The power of suggestion that is the Facebook memory feed
For example, I usually get a craving to order a pizza every week around pi day - 3/14. Then, I end up ordering a pizza because it's pie day. I only order a pizza a few times a year, and that happens to be when I want one and comment about it. My life is boring guys, that's why I'm commenting about pizza on Facebook. That is still not a good example.
Maybe it's because I say the same things far too regularly. That could be it too.
Over the past few weeks, I've been seeing posts of my ugly blanket crochet project. It started once I had some time free up during my last job transition six years ago. It was a symbolic project that I gave away here on the blog.
The timing was completely ironic and thankfully is not an annual occurrence. I'd be a mental case if it were. Anyway, these crocheting pictures in my feed gave me an itch to pick up a hook and work on a project again. In fact, I started two different projects over the weekend that I actually have no intention of finishing anytime soon. I started them because actually I was worked up over something completely unrelated to work (or lack thereof) the other night when I started it and was in desperate need of unwinding. I didn't want to get out the stress relief coloring books.
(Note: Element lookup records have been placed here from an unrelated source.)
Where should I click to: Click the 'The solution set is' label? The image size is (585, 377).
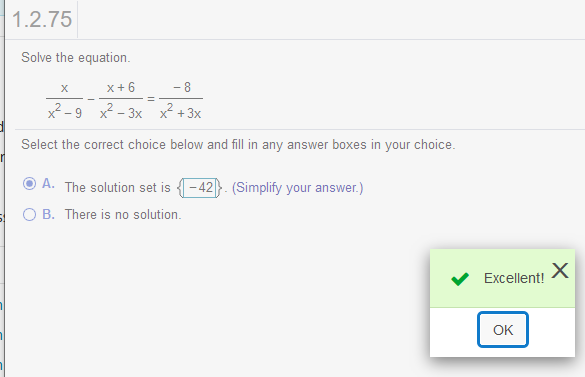pos(118,187)
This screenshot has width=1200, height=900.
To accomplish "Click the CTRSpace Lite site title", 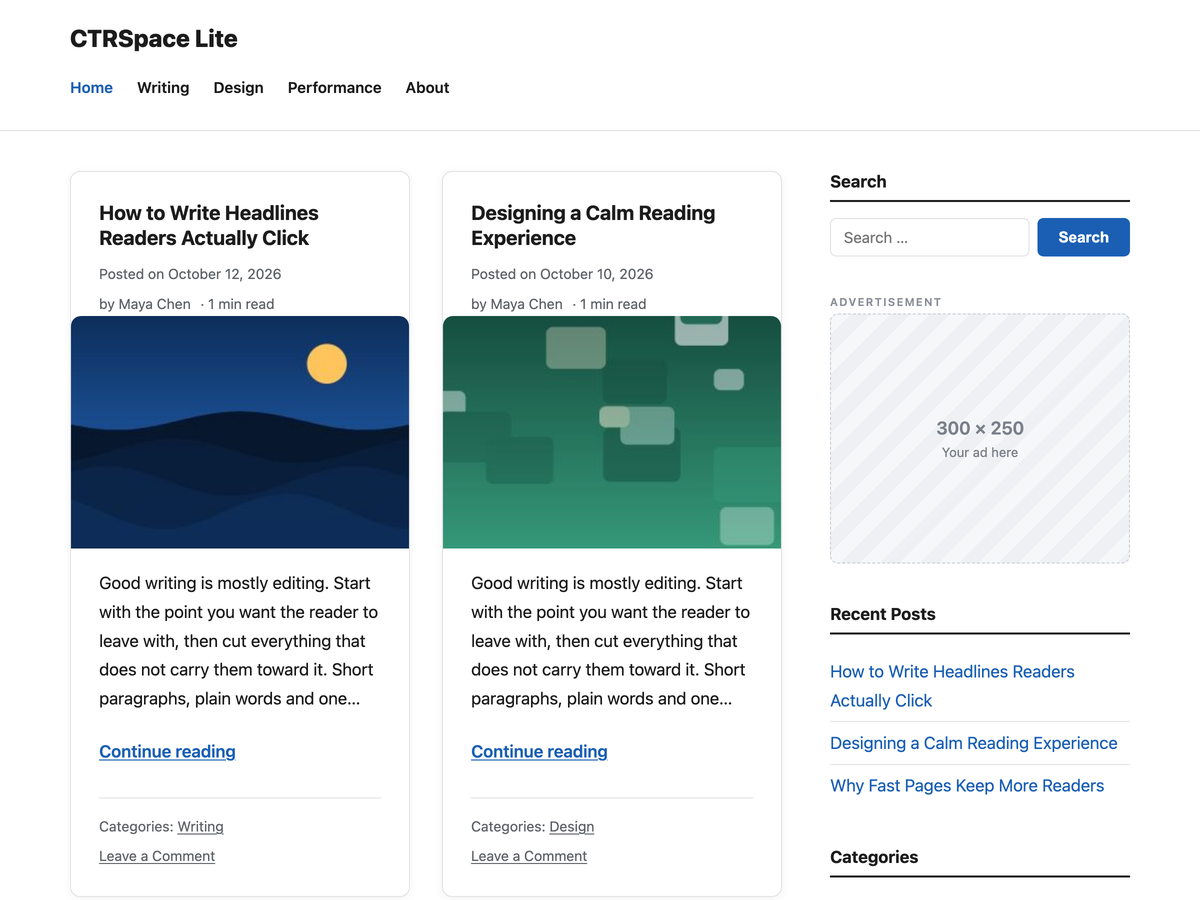I will point(154,39).
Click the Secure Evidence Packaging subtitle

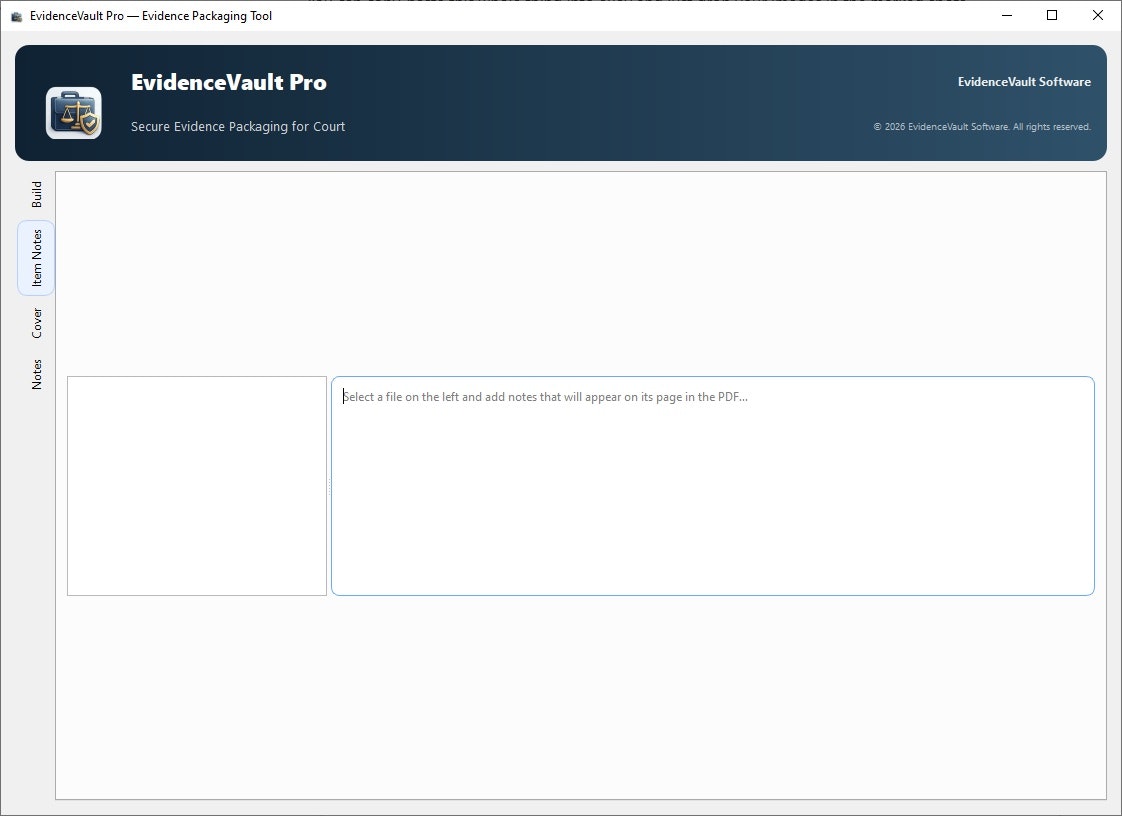pos(237,126)
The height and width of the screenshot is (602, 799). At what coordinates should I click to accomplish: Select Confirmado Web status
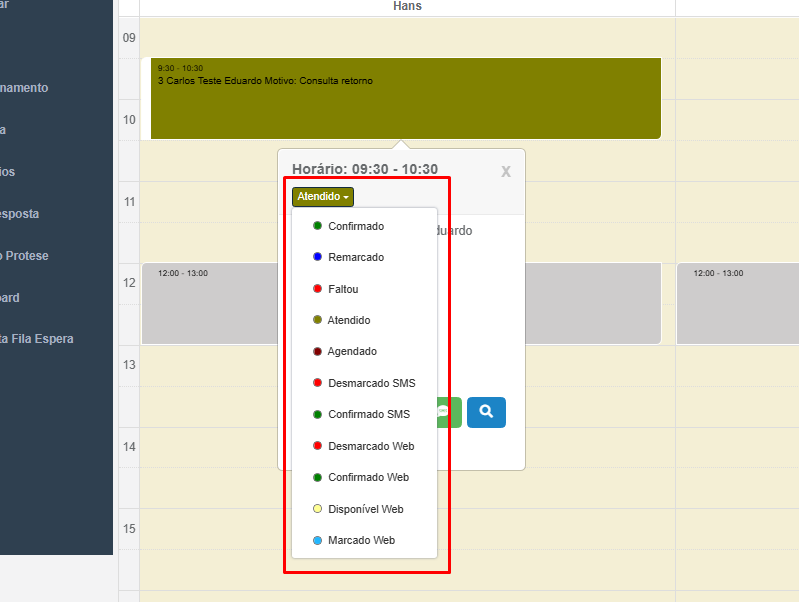(x=368, y=477)
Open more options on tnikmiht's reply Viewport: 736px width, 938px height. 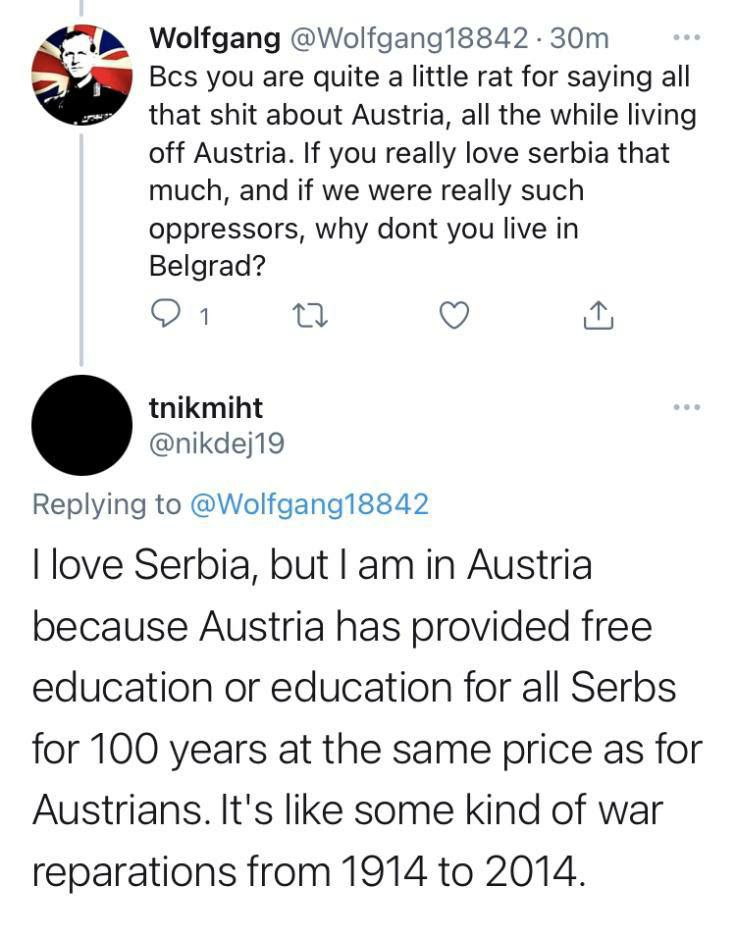coord(685,407)

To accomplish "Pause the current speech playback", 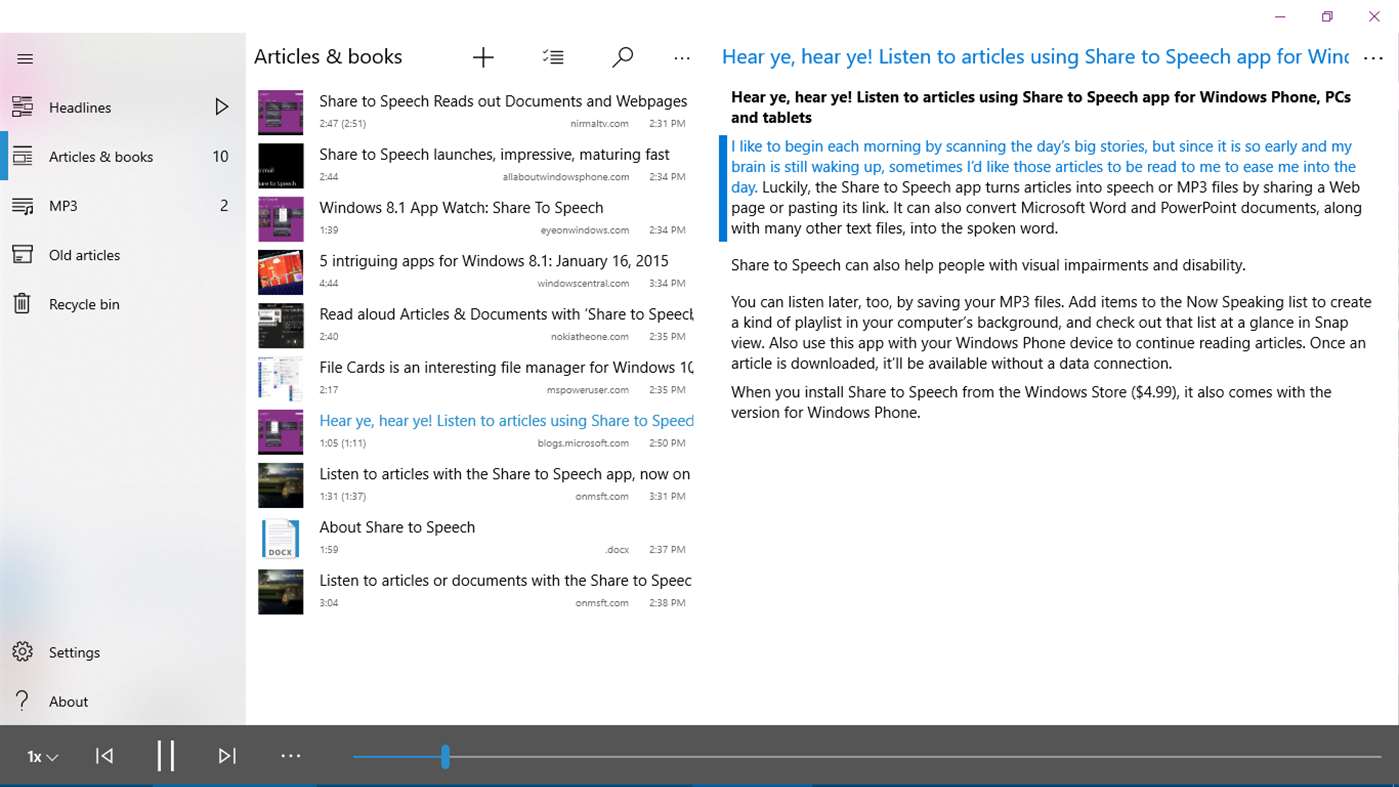I will point(166,756).
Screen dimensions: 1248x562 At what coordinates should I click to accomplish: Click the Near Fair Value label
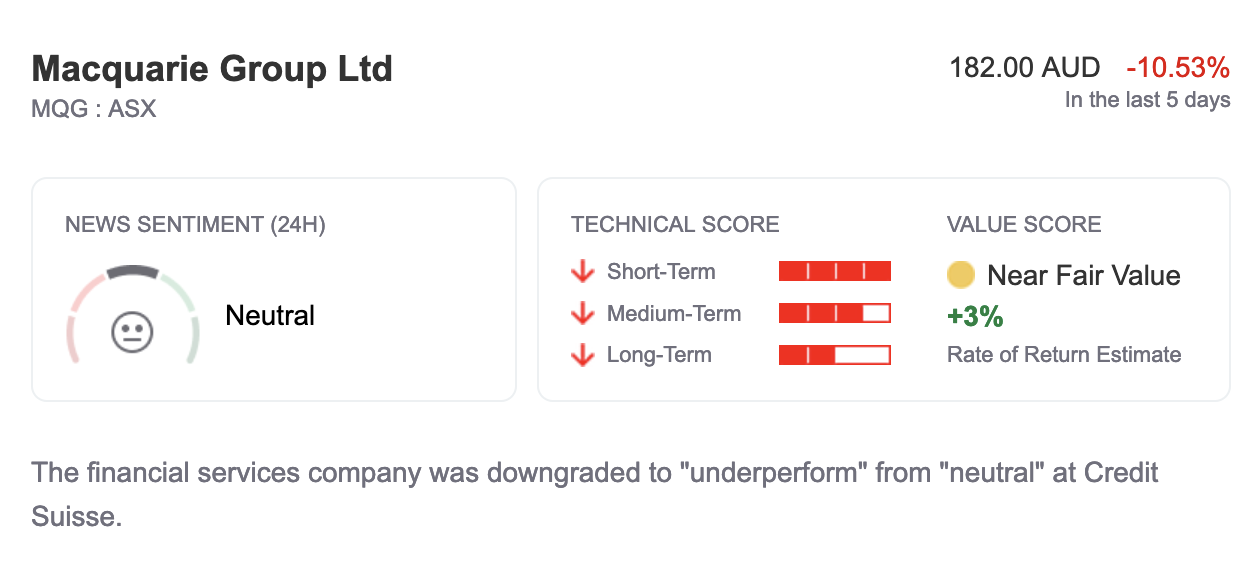pyautogui.click(x=1084, y=275)
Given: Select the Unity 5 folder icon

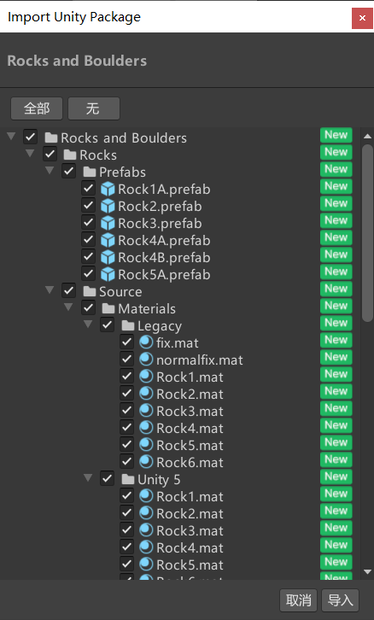Looking at the screenshot, I should 128,479.
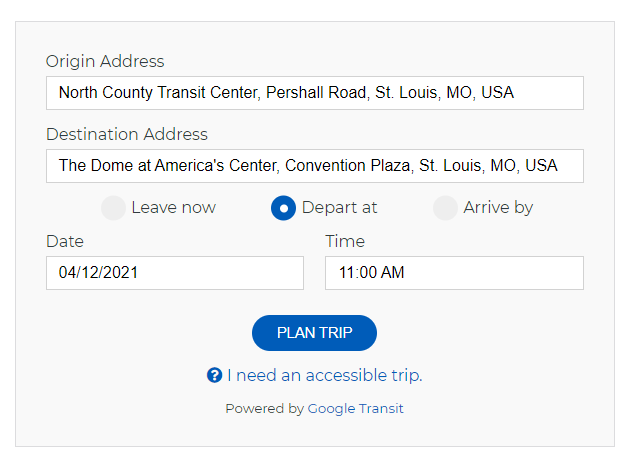Follow the Google Transit link

coord(355,409)
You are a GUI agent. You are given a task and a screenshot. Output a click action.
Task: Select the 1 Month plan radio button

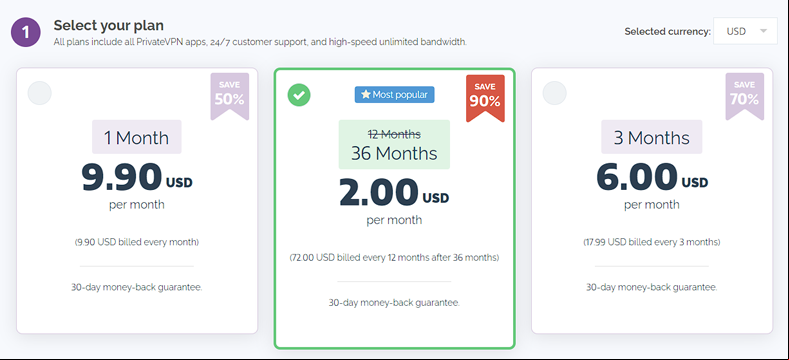[40, 93]
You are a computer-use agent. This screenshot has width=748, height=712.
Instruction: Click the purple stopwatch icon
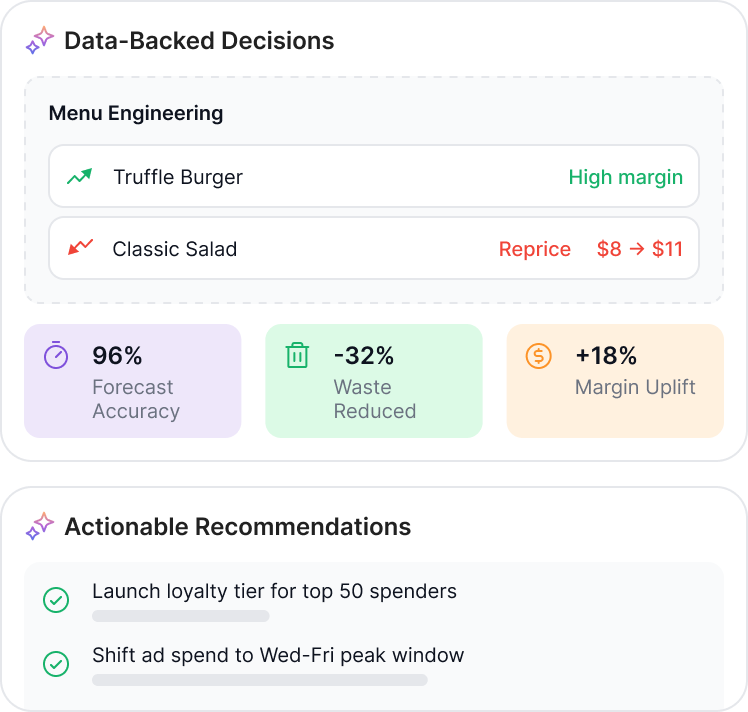click(x=56, y=355)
I did pick it up a time or two since, but I really need to move on out to the craft room to start back on some other things. I've had a hard time motivating myself to do that, but maybe once I get all the books out of the middle of my floor I will be more eager to move to the next project. (That's what I'm calling that area at my mom's suggestion - it's the big pass-through area of my house, but doesn't have a specific purpose. It's the middle of the house. I've had table there in the past, but it's not a dining room.) I've just been emotionally and mentally tired the past couple of weeks. Things are turning around though. I'm going to start a new routine.